The Crown was obliged to accept this misinformation because it had a mere handful of troops available to enforce its edicts against 100, 000 well-armed and potentially warlike Maori. Once Maori learned that the Treaty supposedly gave them title to the entire land area of New Zealand, each hapu became an instant “owner” of huge tracts of “waste land” adjoining its settlement(s). Naturally, this created multiple competing “ownership” claims.

To convey a clear title to subsequent purchasers and ensure incoming settlers went unmolested, the Crown was obliged to extinguish this Maori “ownership” by paying all purported claimants. In many early land purchases the Crown paid out anyone asserting a right to be paid.

The Native [now Maori] Land Court was originally set up to deal with these competing claims to the “waste lands.” “Ownership” was typically awarded to whoever could spin the most convincing whakapapa about how his remote ancestor had travelled over the land 500 years before naming natural features after parts of his body.

Had the missionaries not queered the pitch for the Crown, the “waste lands” and appurtenant rights would have simply been assumed by all to be vested in the Crown, to be held, managed, onsold, or otherwise used for the benefit of ALL New Zealanders, irrespective of race.
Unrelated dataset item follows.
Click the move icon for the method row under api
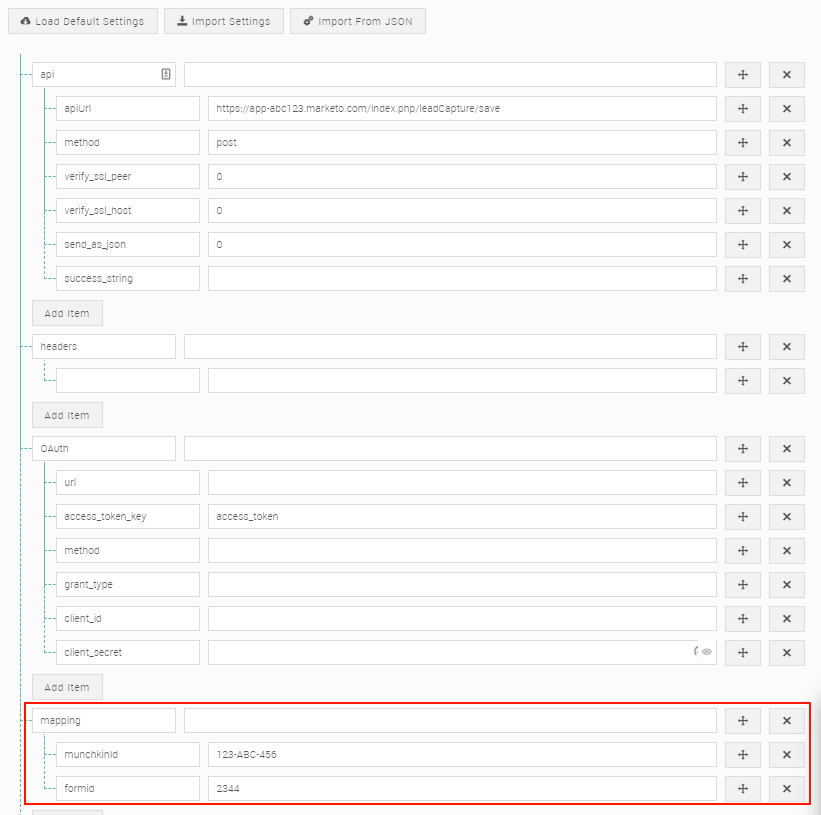The height and width of the screenshot is (815, 821). click(743, 143)
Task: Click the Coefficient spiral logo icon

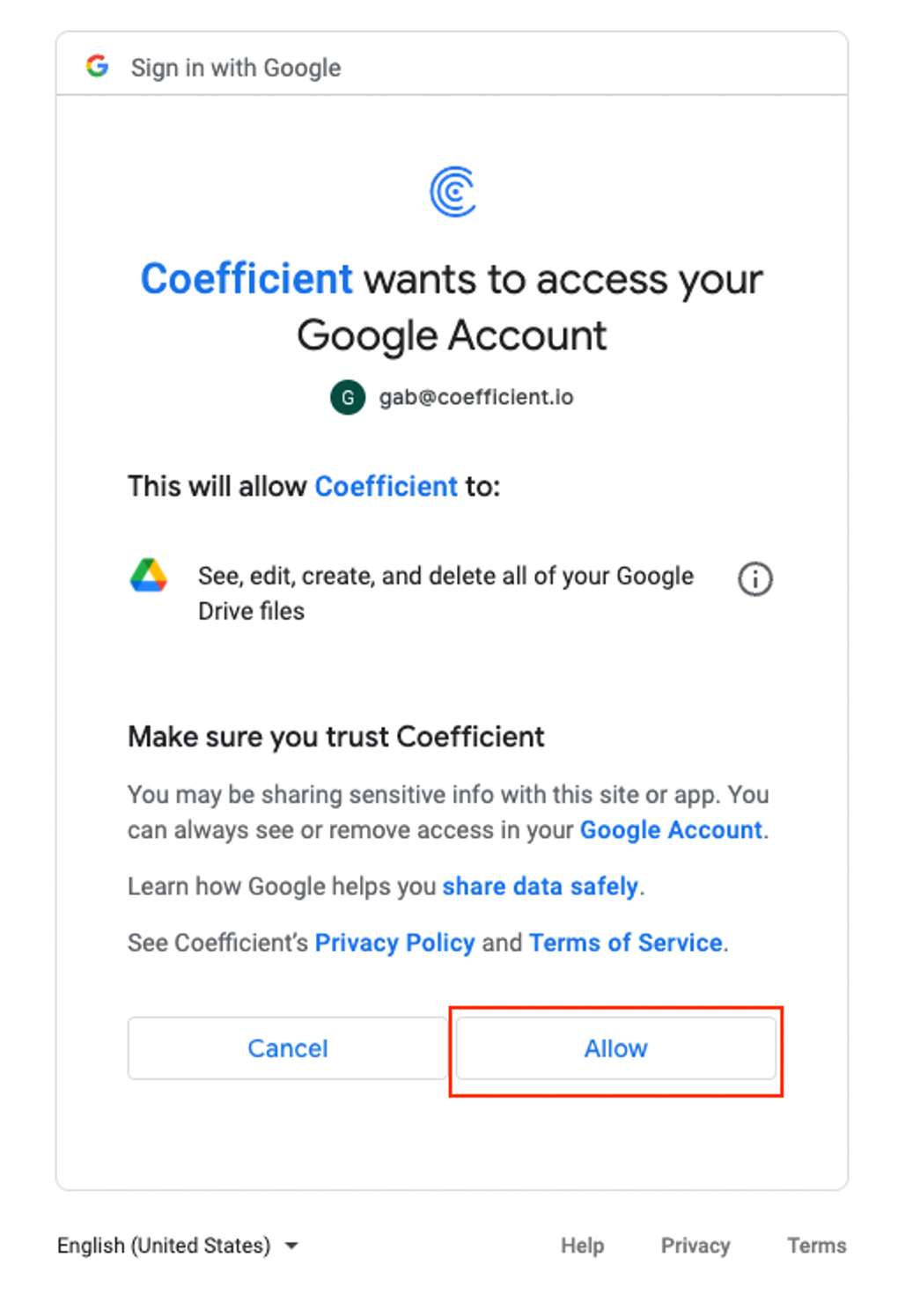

“Appurtenant rights” of course include those associated with the foreshore and seabed, which in any event fall outside the scope of any rights purportedly reserved to “Maori” under the Treaty.

The English Treaty version at Article II refers to “fisheries.” This is simply the right for Maori to go fishing and gather shellfish. Since Article III conveys to individual Maori “all the rights and privileges of British Subjects,” the Crown holding the seabed and foreshore in public ownership clearly fulfils these requirements.

Correctly interpreted, the Treaty establishes no exclusive rights for today’s mixed-blooded New Zealanders whose Maori ancestors signed the Treaty to control any of New Zealand’s foreshore and seabed, let alone clip the ticket for activities not in contemplation at the time that the Treaty was signed.

Corporate Iwi claims to seabed and foreshore are already being mounted on the basis of maps such as those accessed via the links below below:

http://www.takoa.co.nz/iwi_maps_north.htm

http://www.takoa.co.nz/iwi_maps_south.htm

As the foregoing discussion demonstrates, this “Map of Europe” approach with its arbitrarily drawn “frontiers” is yet another trougher-fabricated nonsense.

Since Maori owned nothing in 1840, the foreshore and seabed are resources that should rightly remain vested in public ownership for the benefit of ALL New Zealanders, not passed to self-identified, self-interested, minority groups.